(Provided material)
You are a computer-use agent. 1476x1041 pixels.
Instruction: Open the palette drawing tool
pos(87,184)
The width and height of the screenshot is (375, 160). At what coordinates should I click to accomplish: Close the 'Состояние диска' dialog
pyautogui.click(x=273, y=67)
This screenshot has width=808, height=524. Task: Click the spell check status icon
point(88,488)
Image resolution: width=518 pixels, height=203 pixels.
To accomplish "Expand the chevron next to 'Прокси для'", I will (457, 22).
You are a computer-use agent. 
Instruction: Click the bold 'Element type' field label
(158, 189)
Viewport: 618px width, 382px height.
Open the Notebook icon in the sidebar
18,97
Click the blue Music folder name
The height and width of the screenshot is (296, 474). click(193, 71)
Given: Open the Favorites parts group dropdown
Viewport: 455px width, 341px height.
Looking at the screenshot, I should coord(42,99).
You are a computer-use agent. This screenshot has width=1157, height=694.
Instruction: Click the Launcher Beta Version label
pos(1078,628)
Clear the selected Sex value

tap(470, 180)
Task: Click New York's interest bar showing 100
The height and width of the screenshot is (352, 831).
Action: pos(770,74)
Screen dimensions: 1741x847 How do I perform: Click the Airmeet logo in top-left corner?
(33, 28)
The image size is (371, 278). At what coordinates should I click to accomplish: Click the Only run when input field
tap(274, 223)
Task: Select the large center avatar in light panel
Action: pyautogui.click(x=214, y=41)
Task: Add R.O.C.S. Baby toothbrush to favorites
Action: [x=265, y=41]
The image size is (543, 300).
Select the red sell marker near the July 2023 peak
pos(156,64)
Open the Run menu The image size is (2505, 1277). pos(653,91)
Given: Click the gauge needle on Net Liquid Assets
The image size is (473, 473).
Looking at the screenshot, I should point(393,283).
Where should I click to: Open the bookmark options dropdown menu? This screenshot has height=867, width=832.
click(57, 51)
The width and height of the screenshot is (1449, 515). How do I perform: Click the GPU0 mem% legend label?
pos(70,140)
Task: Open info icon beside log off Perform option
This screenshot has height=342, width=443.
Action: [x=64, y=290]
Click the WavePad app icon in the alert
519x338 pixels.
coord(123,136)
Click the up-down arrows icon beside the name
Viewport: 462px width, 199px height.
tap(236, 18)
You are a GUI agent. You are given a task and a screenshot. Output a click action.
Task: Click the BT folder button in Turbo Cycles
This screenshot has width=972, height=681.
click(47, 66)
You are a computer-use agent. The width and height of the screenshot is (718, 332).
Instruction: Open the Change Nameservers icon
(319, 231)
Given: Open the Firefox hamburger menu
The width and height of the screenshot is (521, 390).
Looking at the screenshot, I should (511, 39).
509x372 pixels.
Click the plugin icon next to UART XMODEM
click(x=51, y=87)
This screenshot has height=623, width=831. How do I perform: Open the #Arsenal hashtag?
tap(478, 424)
(End Provided material)
__Work item__
In full and unchanged, repeat the data above.

__Response below__
You are a computer-use agent. 1476x1041 pixels.
Instruction: Open the palette drawing tool
pos(87,184)
The width and height of the screenshot is (375, 160). At what coordinates should I click to accomplish: Close the 'Состояние диска' dialog
pyautogui.click(x=273, y=67)
This screenshot has width=808, height=524. Task: Click the spell check status icon
point(88,488)
Image resolution: width=518 pixels, height=203 pixels.
To accomplish "Expand the chevron next to 'Прокси для'", I will (457, 22).
You are a computer-use agent. 
Instruction: Click the bold 'Element type' field label
(158, 189)
Viewport: 618px width, 382px height.
Open the Notebook icon in the sidebar
18,97
Click the blue Music folder name
The height and width of the screenshot is (296, 474). click(193, 71)
Given: Open the Favorites parts group dropdown
Viewport: 455px width, 341px height.
Looking at the screenshot, I should coord(42,99).
You are a computer-use agent. This screenshot has width=1157, height=694.
Instruction: Click the Launcher Beta Version label
pos(1078,628)
Clear the selected Sex value

tap(470, 180)
Task: Click New York's interest bar showing 100
The height and width of the screenshot is (352, 831).
Action: pos(770,74)
Screen dimensions: 1741x847 How do I perform: Click the Airmeet logo in top-left corner?
(33, 28)
The image size is (371, 278). At what coordinates should I click to accomplish: Click the Only run when input field
tap(274, 223)
Task: Select the large center avatar in light panel
Action: pyautogui.click(x=214, y=41)
Task: Add R.O.C.S. Baby toothbrush to favorites
Action: [x=265, y=41]
The image size is (543, 300).
Select the red sell marker near the July 2023 peak
pos(156,64)
Open the Run menu The image size is (2505, 1277). pos(653,91)
Given: Click the gauge needle on Net Liquid Assets
The image size is (473, 473).
Looking at the screenshot, I should point(393,283).
Where should I click to: Open the bookmark options dropdown menu? This screenshot has height=867, width=832.
click(57, 51)
The width and height of the screenshot is (1449, 515). How do I perform: Click the GPU0 mem% legend label?
pos(70,140)
Task: Open info icon beside log off Perform option
This screenshot has height=342, width=443.
Action: [x=64, y=290]
Click the WavePad app icon in the alert
519x338 pixels.
coord(123,136)
Click the up-down arrows icon beside the name
Viewport: 462px width, 199px height.
tap(236, 18)
You are a GUI agent. You are given a task and a screenshot. Output a click action.
Task: Click the BT folder button in Turbo Cycles
This screenshot has width=972, height=681.
click(47, 66)
You are a computer-use agent. The width and height of the screenshot is (718, 332).
Instruction: Open the Change Nameservers icon
(319, 231)
Given: Open the Firefox hamburger menu
The width and height of the screenshot is (521, 390).
Looking at the screenshot, I should (511, 39).
509x372 pixels.
Click the plugin icon next to UART XMODEM
click(x=51, y=87)
This screenshot has height=623, width=831. How do I perform: Open the #Arsenal hashtag?
tap(478, 424)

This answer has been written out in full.